**Information shown:**

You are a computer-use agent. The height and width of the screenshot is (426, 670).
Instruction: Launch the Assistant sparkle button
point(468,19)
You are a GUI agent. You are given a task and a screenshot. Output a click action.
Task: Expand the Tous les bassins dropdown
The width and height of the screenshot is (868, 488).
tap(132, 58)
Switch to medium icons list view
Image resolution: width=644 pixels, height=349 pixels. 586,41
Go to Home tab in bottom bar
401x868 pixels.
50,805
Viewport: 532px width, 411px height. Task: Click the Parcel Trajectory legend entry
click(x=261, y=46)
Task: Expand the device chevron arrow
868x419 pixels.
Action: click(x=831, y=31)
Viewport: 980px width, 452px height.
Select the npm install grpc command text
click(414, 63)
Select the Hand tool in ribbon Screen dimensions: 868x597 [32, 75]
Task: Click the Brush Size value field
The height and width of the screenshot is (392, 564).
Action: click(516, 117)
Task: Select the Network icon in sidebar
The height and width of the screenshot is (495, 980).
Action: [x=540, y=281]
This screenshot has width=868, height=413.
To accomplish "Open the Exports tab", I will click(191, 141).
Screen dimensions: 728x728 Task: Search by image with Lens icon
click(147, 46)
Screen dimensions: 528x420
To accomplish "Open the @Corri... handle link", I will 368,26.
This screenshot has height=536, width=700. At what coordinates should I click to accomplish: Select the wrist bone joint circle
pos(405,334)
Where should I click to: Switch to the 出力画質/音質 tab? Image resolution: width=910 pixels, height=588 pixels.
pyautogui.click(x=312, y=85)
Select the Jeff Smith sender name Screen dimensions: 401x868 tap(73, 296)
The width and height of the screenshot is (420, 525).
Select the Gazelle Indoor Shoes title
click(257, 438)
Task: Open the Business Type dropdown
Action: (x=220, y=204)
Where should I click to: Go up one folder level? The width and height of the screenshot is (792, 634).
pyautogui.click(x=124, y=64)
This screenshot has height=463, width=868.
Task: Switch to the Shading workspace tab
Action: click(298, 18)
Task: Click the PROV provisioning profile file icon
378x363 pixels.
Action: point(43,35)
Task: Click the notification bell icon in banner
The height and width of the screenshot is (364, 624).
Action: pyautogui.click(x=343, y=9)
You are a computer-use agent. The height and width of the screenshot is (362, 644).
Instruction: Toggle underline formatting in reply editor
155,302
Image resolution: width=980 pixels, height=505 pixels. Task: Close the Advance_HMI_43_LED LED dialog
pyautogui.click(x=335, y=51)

**Exercise:**
What you should do is return the records above exactly, leaving nothing out.

**Solution to this problem:**
You are a computer-use agent. The height and width of the screenshot is (426, 670).
Instruction: Launch the Assistant sparkle button
point(468,19)
You are a GUI agent. You are given a task and a screenshot. Output a click action.
Task: Expand the Tous les bassins dropdown
The width and height of the screenshot is (868, 488).
tap(132, 58)
Switch to medium icons list view
Image resolution: width=644 pixels, height=349 pixels. 586,41
Go to Home tab in bottom bar
401x868 pixels.
50,805
Viewport: 532px width, 411px height. Task: Click the Parcel Trajectory legend entry
click(x=261, y=46)
Task: Expand the device chevron arrow
868x419 pixels.
Action: click(x=831, y=31)
Viewport: 980px width, 452px height.
Select the npm install grpc command text
click(414, 63)
Select the Hand tool in ribbon Screen dimensions: 868x597 [32, 75]
Task: Click the Brush Size value field
The height and width of the screenshot is (392, 564).
Action: click(516, 117)
Task: Select the Network icon in sidebar
The height and width of the screenshot is (495, 980).
Action: [x=540, y=281]
This screenshot has width=868, height=413.
To accomplish "Open the Exports tab", I will click(191, 141).
Screen dimensions: 728x728 Task: Search by image with Lens icon
click(147, 46)
Screen dimensions: 528x420
To accomplish "Open the @Corri... handle link", I will 368,26.
This screenshot has height=536, width=700. At what coordinates should I click to accomplish: Select the wrist bone joint circle
pos(405,334)
Where should I click to: Switch to the 出力画質/音質 tab? Image resolution: width=910 pixels, height=588 pixels.
pyautogui.click(x=312, y=85)
Select the Jeff Smith sender name Screen dimensions: 401x868 tap(73, 296)
The width and height of the screenshot is (420, 525).
Select the Gazelle Indoor Shoes title
click(257, 438)
Task: Open the Business Type dropdown
Action: (x=220, y=204)
Where should I click to: Go up one folder level? The width and height of the screenshot is (792, 634).
pyautogui.click(x=124, y=64)
This screenshot has height=463, width=868.
Task: Switch to the Shading workspace tab
Action: click(298, 18)
Task: Click the PROV provisioning profile file icon
378x363 pixels.
Action: point(43,35)
Task: Click the notification bell icon in banner
The height and width of the screenshot is (364, 624).
Action: pyautogui.click(x=343, y=9)
You are a computer-use agent. The height and width of the screenshot is (362, 644).
Instruction: Toggle underline formatting in reply editor
155,302
Image resolution: width=980 pixels, height=505 pixels. Task: Close the Advance_HMI_43_LED LED dialog
pyautogui.click(x=335, y=51)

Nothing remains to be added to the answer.